子育て世帯向け戸建て賃貸を計画
5月30日投開票の標津町長選で初当選し、6月24日付で就任した。選挙戦は8年ぶりで、新人同士は58年ぶりだった。新型コロナウイルス対策として抗体検査の実施、子育て世帯向け戸建て賃貸住宅の整備を計画。老朽化した小中学校の統合の必要性も指摘する。首長としての抱負を聞いた。(釧路支社・堀内 翼)

山口将悟標津町長
―町長選を終えて。
大変なこともあったが、出馬して良かった。(選挙を通じ)役場の外から町を見ることができた。投票率は83.88%と注目度が高く、大人だけでなく小・中学生も関心を持ってくれていた。ただ、政策が町民に浸透していない課題もうかがえた。情報の発信方法に工夫が必要と感じる。
―就任の抱負を。
人口減少対策や子育て世帯への支援などやるべきことは多いが、できることから始める。町長選で、あらためてSNSの浸透を認識した。若い世代だけでなく50―60代の人もインスタグラムを見てくれていた。多くの人に標津町を知ってもらいたい。
―新型コロナウイルスへの対応は。
高齢者施設でクラスターが発生したことを受け、5月11日に独自に緊急事態宣言を発表。公共施設を休館し、飲食店へ時短営業要請をした。以前より久留米大から医師が派遣されているので、ワクチンがあれば打てる体制にある。

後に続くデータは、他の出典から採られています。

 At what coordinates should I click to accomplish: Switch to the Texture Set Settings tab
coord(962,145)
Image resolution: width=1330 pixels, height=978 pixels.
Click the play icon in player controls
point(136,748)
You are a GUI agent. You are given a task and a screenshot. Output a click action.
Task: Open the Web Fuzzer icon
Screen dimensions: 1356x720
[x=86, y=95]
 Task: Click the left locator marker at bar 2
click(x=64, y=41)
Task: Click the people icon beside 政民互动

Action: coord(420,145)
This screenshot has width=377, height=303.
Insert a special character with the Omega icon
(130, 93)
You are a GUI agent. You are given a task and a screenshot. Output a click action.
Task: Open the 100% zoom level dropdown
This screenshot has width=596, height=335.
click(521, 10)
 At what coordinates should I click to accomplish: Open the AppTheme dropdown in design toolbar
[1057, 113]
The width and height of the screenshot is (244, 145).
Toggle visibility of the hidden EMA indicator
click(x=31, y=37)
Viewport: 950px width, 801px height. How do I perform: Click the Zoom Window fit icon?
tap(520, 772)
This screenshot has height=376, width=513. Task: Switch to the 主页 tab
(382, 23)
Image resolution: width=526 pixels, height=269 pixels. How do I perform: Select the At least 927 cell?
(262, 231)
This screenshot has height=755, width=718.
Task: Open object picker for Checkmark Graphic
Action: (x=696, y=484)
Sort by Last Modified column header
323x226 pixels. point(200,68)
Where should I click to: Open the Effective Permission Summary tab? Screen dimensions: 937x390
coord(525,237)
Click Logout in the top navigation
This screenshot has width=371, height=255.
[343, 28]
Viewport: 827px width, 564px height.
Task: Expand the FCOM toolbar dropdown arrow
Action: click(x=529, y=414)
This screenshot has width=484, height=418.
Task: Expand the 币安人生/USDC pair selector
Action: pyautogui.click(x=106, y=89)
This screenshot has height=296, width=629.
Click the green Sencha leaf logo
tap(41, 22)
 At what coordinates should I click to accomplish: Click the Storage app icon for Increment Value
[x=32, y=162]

抗体検査を年内に導入する。制度設計や予算措置はこれからだが、回数は、1人につき1回を想定している。
―社会資本整備について。
子育て世帯向け戸建て賃貸住宅の整備で、定住につながればと考えている。隣町の中標津町を見ても、戸建て賃貸住宅は需要がある。民間の力を借りながら推進する。
災害に備え、農家の断水対策も必要。酪農ヘルパーの充実を含め、2022―26年度を期間とする農業振興計画に盛り込む。農業機械の大型化により、多くの町道で損傷が確認されている。拡幅などにも対策に取り組んでいく。
小中学校や体育館、プールの老朽化が進んでいる。小中学校は、児童・生徒数が減少していて、統合も選択肢に入れながら、効率的な整備が必要となる。
山口将悟(やまぐち・しょうご)1959年9月16日生まれ。町川北出身で、実家は酪農を営んでいた。中標津高卒業後、78年に役場入り。総務課長、農林水産課長を経て、17年7月に副町長に就任。